If, as your IP values increase, you access equity and establish Lines Of Credit, and use your first Line Of Credit to assist with paying any shortfall, renovations, as well as top up that Line Of Credit with rental income etc etc

Should you put any additional Lines Of Credit into the first one?

Or keep a new Line of Credit separate for each property?

Do you mean open an additional LOC?
No real need to keep things separate if same borrower and owner for all property and all used for investment purposes.
 
some accountants have paper envelope mentality when it comes to aopportioning deductibility.

That means for any separate tax deductible purpose, they will demand a separate loan split.

Using xcel for apportionment isntin man a tax agents /accountants vocab.

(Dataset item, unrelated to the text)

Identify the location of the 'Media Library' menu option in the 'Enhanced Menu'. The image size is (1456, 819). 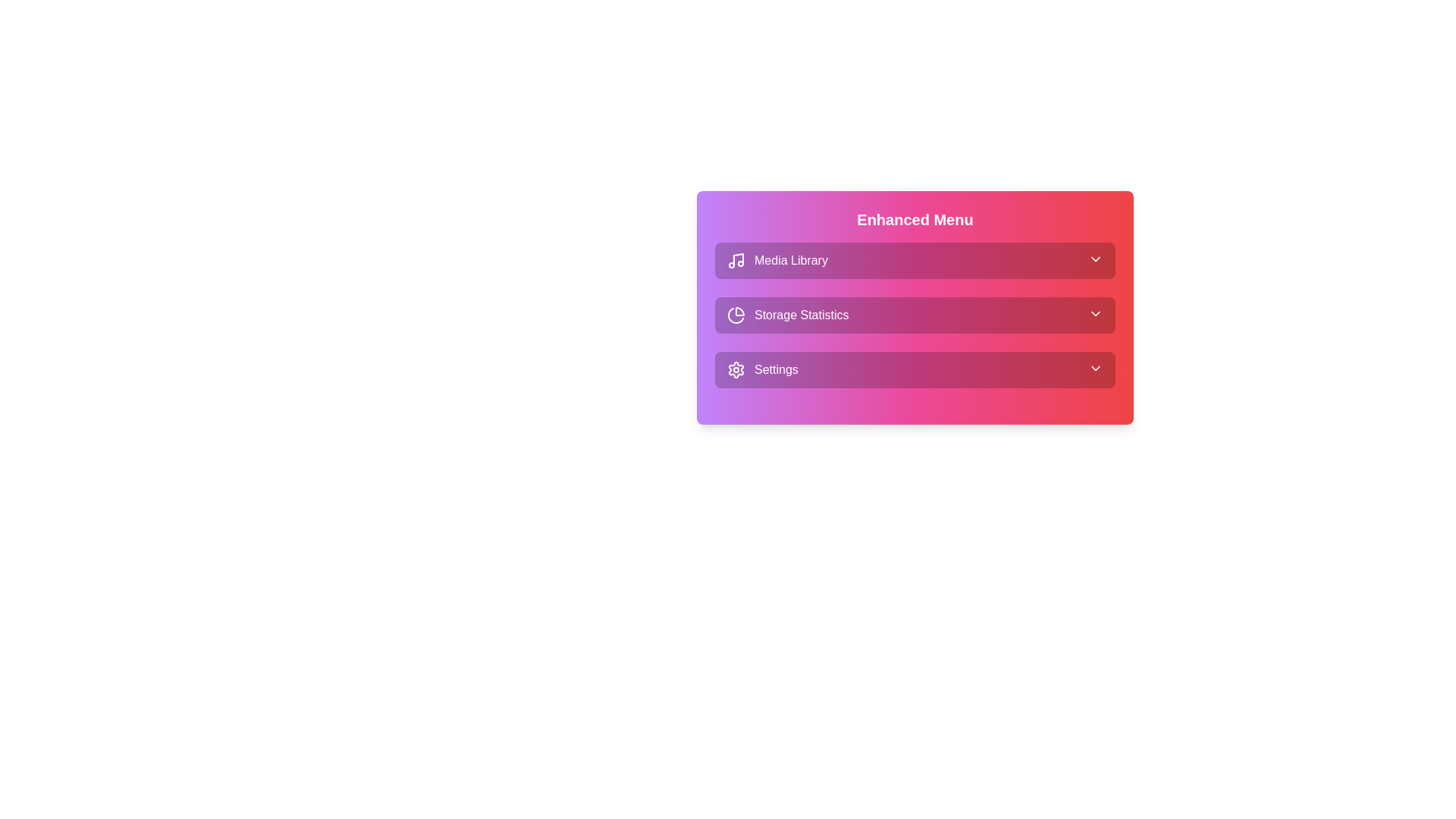
(777, 259).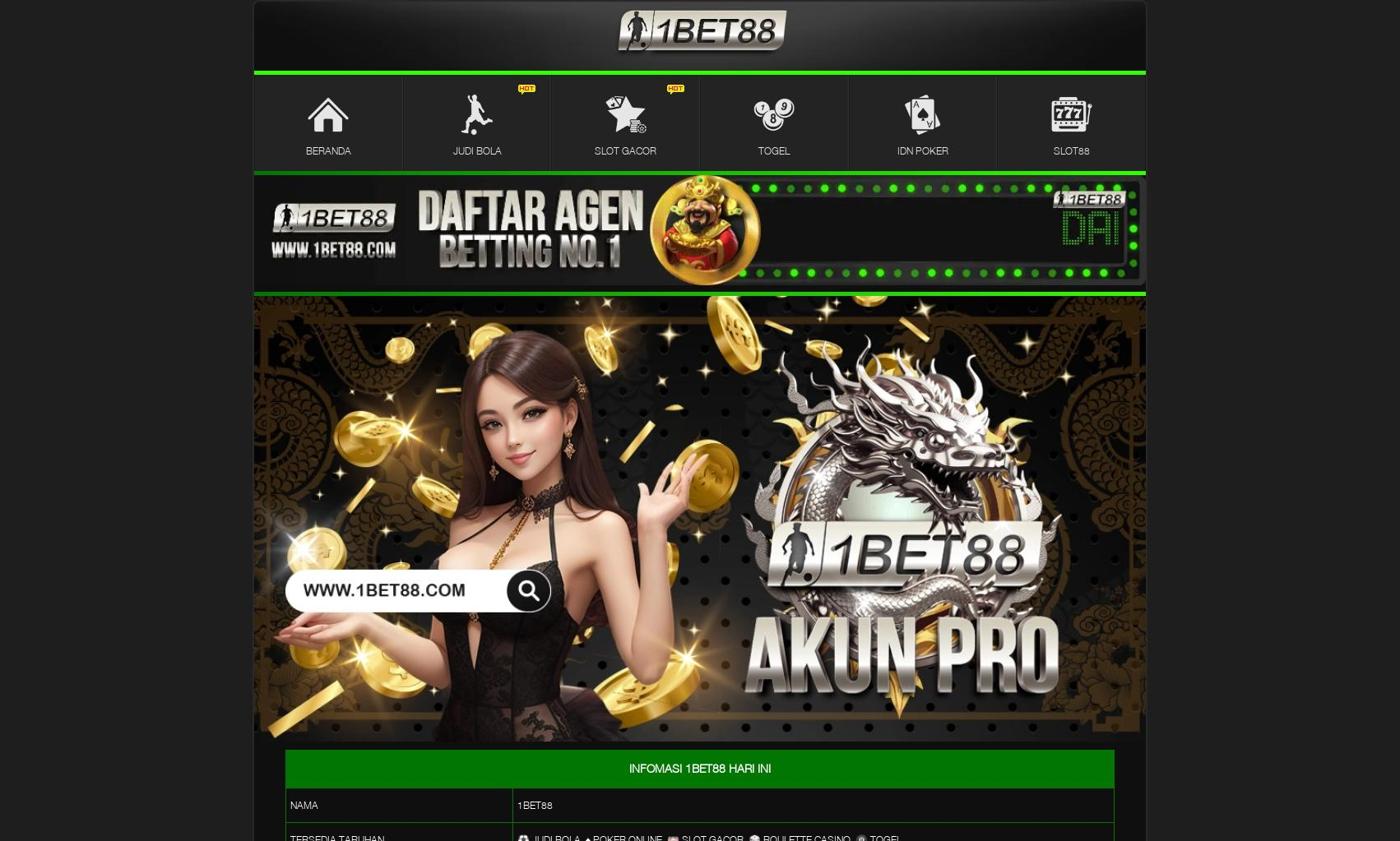  Describe the element at coordinates (700, 767) in the screenshot. I see `'Infomasi 1BET88 Hari Ini'` at that location.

Thats neither good nor bad, more like find out what your tax adviser wants,and provide it

ta
rolf
 
Do you mean open an additional LOC?
No real need to keep things separate if same borrower and owner for all property and all used for investment purposes.

Different lenders and properties, but Lines of Credit on each

Your first Investment Property and Line of Credit is where all your loan repayments come from and rental income go to

Should new Lines of Credit top up that account, stay against the Investment Property it what established against, or it really doesn't matter?
 
Should new Lines of Credit top up that account, stay against the Investment Property it what established against, or it really doesn't matter?

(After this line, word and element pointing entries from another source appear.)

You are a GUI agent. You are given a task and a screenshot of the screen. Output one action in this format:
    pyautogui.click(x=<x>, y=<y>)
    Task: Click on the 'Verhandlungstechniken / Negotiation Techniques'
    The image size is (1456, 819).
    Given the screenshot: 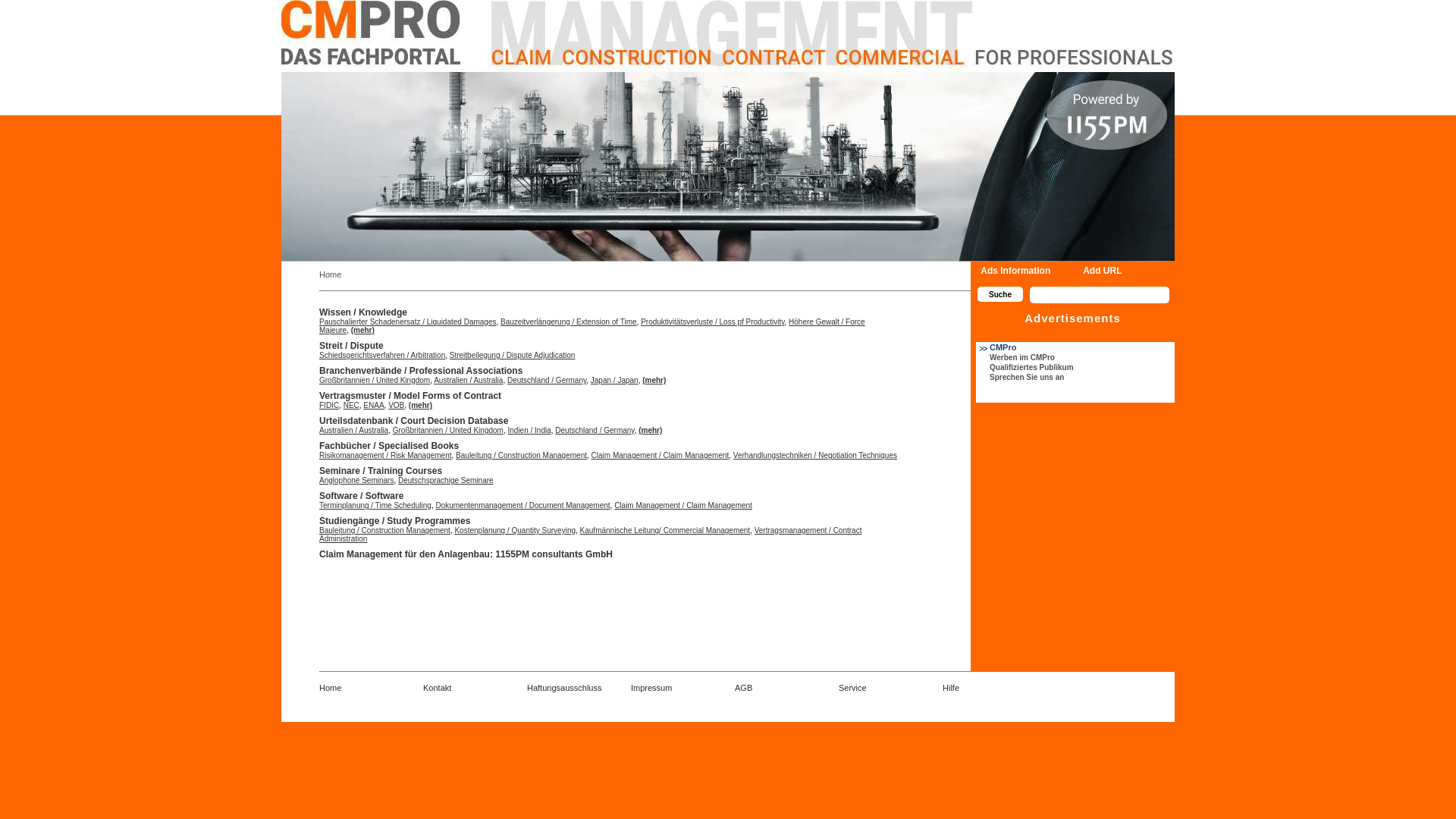 What is the action you would take?
    pyautogui.click(x=814, y=454)
    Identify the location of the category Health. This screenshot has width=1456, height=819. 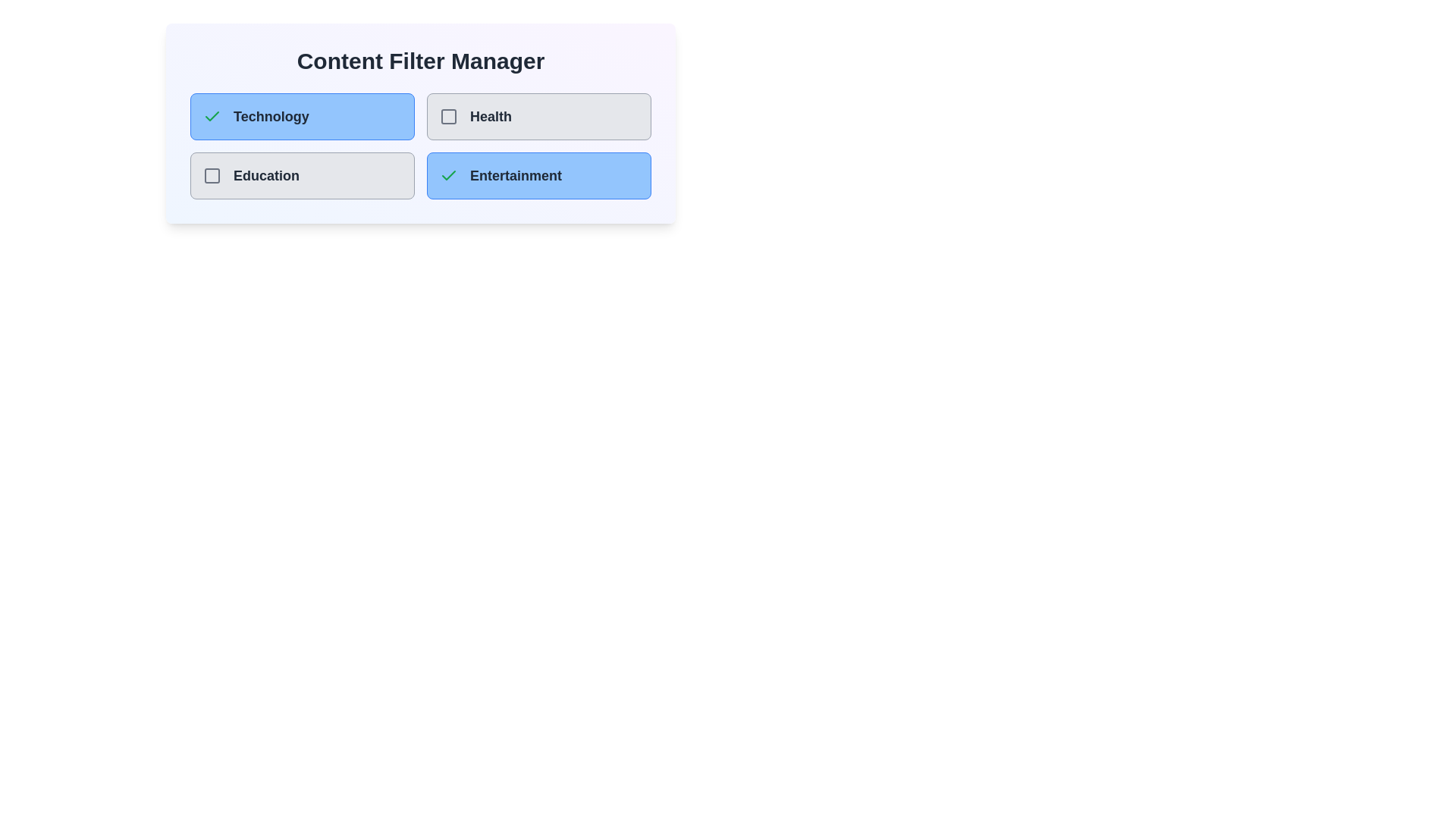
(447, 116).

Security generally doesnt determine tax deductability.

Some clients and accts like everything neatly wrapped.

Thats fine if you have 2 or 3 ips, but becomes problematic whenyour numbers of IPs grow unless you have everything crossed.

Ohhh look, another benefit of xcoll :)

ta
rolf
 
My concern was with the paying of the loan by borrowing from a LOC. ie capitalising interest. Generally ok, but there could be problems.

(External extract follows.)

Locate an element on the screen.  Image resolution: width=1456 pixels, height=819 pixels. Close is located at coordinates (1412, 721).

If you have multiple properties with equity then ideally you would have a LOC on each property to access the equity. Muliple LOCs. If you had one big LOC you would need to cross collateralise.
 
Thanks DT, Terry and Rolf

We have several properties but all interest payments come from one Line Of Credit

Rents are paid to either a Trust or Property Account and then transferred to the primary Line Of Credit that all interest payment come out of

We recently established 2 x Lines Of Credit against 2 properties that have increased in value and have yet to draw down on them, to be honest as they are with RAMS I'm not even sure how to draw down on them (no credit or debit card came with it) :confused:

The Lines of Credit were established as Safety Buffers (Thanks Skater), though we may need to do a renovation on a Sydney property that is looking very tired.
 
Thanks DT, Terry and Rolf

We have several properties but all interest payments come from one Line Of Credit

Rents are paid to either a Trust or Property Account and then transferred to the primary Line Of Credit that all interest payment come out of

We recently established 2 x Lines Of Credit against 2 properties that have increased in value and have yet to draw down on them, to be honest as they are with RAMS I'm not even sure how to draw down on them (no credit or debit card came with it) :confused:

The Lines of Credit were established as Safety Buffers (Thanks Skater), though we may need to do a renovation on a Sydney property that is looking very tired.

Hope you keep trust property separate from your personal property.
 
I would not lump all together like that in one LOC as your payments in and the payments out surely muddy the waters on which property gets what proportion of the interest charged to the LOC for each month. A transaction account or offset account would be better to manage this as opposed to a loan account itself.
 
HDTrust property income goes into the pty ltd companies account, this then can go to the line of credit where expenses are paid from?

Hope you mean the account of the trust. Whose name is the LOC in? Trustee shouldn't be transfer money to personal accounts unless a distribution is made or a loan is made and the deed allows for this. If it is a Hybrid Discretionary trust then you will have other issues as the income must go to the unit holder to get a deduction in most cases. If the LOC is in the name of the unit holder then the above may be ok and it can all be accounted for at the end of the year.
 
Question: Is it best to pay the LOC interest or let it accumulate in the LOC?
I think I?d prefer to pay the interest as I go, otherwise I imagine the LOC will keep growing out of control.

Thoughts?
 
Question: Is it best to pay the LOC interest or let it accumulate in the LOC?
I think I?d prefer to pay the interest as I go, otherwise I imagine the LOC will keep growing out of control.

Thoughts?

from a tax POV it depends on why you are capitalising the LOC. Best not to do so without specific advice.
 
I've paid off my PPOR so I don't have 'immediate' need for the money. I think I will pay it each month and not let it accumulate.